The researchers evaluated the performance of HyenaDNA on several downstream tasks. On the GenomicBenchmarks dataset, the pretrained models achieved new state-of-the-art (SOTA) performance on all eight datasets, significantly surpassing previous approaches. Additionally, on the benchmarks from the Nucleotide Transformer, HyenaDNA achieved SOTA results on 12 out of 17 datasets with considerably fewer parameters and less pre-training data. In order to explore the potential of in-context learning (ICL) in genomics, the researchers also conducted a series of experiments. They introduced the concept of soft prompt tokens, allowing the input to guide the output of a frozen pre-trained HyenaDNA model without the need for updating model weights or attaching a decoder head. Increasing the number of soft prompt tokens remarkably improved the accuracy on the GenomicBenchmarks datasets. The model also demonstrated remarkable performance in ultralong-range tasks. HyenaDNA competed effectively against BigBird, a SOTA sparse transformer model, on a challenging chromatin profile task.

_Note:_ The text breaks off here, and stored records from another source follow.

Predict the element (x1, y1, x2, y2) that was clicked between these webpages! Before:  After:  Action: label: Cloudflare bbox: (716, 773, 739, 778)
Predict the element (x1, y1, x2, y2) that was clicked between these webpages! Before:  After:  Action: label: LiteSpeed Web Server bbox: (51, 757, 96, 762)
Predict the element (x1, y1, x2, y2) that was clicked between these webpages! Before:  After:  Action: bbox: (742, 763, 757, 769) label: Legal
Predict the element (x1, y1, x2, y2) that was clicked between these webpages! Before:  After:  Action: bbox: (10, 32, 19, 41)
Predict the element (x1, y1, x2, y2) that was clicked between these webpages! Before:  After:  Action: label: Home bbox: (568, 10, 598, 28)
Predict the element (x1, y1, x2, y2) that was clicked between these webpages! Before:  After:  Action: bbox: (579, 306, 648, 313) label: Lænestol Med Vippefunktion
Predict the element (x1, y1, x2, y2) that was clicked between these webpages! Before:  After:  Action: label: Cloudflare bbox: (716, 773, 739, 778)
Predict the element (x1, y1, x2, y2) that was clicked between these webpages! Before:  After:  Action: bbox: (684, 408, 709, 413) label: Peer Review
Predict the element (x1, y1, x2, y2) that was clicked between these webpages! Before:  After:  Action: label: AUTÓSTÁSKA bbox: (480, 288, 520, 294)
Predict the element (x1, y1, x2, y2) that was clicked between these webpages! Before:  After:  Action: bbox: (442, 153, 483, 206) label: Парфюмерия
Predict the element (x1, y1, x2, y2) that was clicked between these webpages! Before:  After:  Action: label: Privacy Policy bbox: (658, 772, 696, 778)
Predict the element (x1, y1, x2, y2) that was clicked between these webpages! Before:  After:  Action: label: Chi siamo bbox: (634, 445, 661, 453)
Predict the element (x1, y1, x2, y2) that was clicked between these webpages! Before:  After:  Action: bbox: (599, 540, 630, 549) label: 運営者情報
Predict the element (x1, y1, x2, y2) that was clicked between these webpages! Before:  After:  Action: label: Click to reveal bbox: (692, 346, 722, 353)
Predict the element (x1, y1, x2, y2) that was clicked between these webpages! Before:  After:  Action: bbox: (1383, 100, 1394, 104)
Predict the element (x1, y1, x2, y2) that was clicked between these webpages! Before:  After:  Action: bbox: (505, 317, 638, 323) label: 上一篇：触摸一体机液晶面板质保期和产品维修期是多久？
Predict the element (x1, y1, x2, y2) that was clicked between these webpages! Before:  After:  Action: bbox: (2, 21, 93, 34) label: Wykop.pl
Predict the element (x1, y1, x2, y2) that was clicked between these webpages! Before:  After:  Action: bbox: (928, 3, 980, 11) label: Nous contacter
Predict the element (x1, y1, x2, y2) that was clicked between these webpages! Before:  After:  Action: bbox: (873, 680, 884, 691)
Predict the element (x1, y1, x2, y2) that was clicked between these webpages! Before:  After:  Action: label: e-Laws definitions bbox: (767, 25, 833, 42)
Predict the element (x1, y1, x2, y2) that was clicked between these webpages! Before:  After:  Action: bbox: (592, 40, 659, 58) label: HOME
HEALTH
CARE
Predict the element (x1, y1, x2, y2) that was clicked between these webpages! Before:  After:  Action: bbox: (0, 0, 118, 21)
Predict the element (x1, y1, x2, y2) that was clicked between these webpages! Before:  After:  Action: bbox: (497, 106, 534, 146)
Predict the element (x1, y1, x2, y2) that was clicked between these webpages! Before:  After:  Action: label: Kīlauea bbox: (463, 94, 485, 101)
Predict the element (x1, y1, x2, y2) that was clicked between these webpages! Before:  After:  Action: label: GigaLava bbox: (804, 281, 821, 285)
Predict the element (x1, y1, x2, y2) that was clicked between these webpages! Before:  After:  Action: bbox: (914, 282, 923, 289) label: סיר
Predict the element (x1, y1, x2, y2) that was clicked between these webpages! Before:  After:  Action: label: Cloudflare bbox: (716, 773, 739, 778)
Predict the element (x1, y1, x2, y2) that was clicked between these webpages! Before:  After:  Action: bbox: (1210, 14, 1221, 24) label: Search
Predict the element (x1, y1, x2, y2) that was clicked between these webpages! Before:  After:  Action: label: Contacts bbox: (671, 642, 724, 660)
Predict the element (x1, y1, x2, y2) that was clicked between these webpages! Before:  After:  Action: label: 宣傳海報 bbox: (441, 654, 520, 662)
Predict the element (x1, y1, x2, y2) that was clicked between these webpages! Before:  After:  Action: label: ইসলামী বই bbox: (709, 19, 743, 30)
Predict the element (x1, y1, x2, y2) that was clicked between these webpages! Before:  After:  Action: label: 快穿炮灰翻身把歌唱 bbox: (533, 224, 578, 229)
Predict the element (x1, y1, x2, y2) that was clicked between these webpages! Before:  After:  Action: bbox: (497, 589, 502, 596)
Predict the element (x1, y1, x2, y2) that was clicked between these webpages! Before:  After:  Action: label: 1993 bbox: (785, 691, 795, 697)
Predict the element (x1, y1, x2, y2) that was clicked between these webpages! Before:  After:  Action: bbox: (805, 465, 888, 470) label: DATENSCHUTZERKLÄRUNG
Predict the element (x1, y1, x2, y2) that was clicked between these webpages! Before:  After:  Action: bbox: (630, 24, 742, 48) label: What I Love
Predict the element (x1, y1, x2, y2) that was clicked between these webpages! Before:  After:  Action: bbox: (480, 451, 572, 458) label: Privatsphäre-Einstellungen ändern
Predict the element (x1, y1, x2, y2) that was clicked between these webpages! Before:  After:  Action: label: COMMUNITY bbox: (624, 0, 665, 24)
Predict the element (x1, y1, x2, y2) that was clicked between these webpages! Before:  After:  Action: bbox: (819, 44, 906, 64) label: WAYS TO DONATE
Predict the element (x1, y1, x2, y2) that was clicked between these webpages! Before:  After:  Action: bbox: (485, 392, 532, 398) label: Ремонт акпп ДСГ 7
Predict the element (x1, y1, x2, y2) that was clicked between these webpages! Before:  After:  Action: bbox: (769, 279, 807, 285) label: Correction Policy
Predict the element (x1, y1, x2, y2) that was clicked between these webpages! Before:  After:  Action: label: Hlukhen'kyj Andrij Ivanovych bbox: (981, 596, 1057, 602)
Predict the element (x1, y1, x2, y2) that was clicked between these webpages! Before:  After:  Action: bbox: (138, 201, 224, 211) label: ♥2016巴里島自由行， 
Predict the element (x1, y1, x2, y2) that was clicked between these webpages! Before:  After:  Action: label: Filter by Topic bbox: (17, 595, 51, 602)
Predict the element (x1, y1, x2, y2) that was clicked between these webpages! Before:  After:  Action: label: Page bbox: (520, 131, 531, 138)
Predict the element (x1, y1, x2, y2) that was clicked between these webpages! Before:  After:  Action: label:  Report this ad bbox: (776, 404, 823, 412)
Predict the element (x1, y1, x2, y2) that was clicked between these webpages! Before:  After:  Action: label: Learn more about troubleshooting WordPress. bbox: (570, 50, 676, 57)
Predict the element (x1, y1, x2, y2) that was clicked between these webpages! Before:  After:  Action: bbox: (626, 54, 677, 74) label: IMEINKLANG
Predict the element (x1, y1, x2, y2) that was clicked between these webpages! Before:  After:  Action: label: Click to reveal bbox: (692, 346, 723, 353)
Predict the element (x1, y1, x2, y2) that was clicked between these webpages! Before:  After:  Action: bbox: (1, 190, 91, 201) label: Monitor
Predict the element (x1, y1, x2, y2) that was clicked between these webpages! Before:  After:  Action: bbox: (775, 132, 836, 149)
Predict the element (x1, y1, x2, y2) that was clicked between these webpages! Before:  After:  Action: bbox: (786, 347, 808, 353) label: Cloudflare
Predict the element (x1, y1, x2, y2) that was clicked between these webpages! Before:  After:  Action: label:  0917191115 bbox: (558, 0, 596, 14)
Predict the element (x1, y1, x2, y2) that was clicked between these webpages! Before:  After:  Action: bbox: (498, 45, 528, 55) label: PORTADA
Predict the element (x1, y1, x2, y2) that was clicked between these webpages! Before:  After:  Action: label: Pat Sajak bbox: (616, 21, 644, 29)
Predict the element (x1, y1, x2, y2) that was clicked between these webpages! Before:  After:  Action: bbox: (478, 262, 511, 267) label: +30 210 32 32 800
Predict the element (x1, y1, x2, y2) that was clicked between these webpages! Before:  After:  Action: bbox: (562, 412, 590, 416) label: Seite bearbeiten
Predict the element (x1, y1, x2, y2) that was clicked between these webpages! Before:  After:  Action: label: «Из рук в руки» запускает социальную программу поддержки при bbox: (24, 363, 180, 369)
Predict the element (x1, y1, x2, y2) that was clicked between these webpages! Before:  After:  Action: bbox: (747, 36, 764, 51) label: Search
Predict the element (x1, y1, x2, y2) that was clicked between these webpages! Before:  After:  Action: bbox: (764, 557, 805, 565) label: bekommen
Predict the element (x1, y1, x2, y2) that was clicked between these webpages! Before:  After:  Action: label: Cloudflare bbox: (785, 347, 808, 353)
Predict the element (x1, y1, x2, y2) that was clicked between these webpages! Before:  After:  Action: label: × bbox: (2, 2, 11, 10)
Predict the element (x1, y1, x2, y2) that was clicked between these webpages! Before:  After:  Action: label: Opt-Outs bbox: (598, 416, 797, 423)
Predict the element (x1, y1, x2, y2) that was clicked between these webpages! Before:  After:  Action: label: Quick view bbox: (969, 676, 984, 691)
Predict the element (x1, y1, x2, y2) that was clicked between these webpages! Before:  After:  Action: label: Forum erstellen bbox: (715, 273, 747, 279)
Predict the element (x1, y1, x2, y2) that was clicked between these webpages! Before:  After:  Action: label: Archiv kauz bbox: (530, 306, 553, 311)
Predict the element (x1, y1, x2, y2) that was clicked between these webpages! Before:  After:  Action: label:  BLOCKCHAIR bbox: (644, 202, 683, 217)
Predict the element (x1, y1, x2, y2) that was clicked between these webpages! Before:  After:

Moreover, in an ultralong-range species classification task, the model proved its efficiency by achieving successful outcomes when the context length was increased to 450 K and 1 M tokens.
These results highlight the remarkable capabilities of HyenaDNA in handling complex genomic tasks and its potential for addressing long-range dependencies and species differentiation. They anticipate this progress will be crucial in driving AI-assisted drug discovery and therapeutic innovations. Furthermore, it has the potential to enable genomic foundation models to learn and analyze complete patient genomes in a personalized manner, further enhancing the understanding and application of genomics.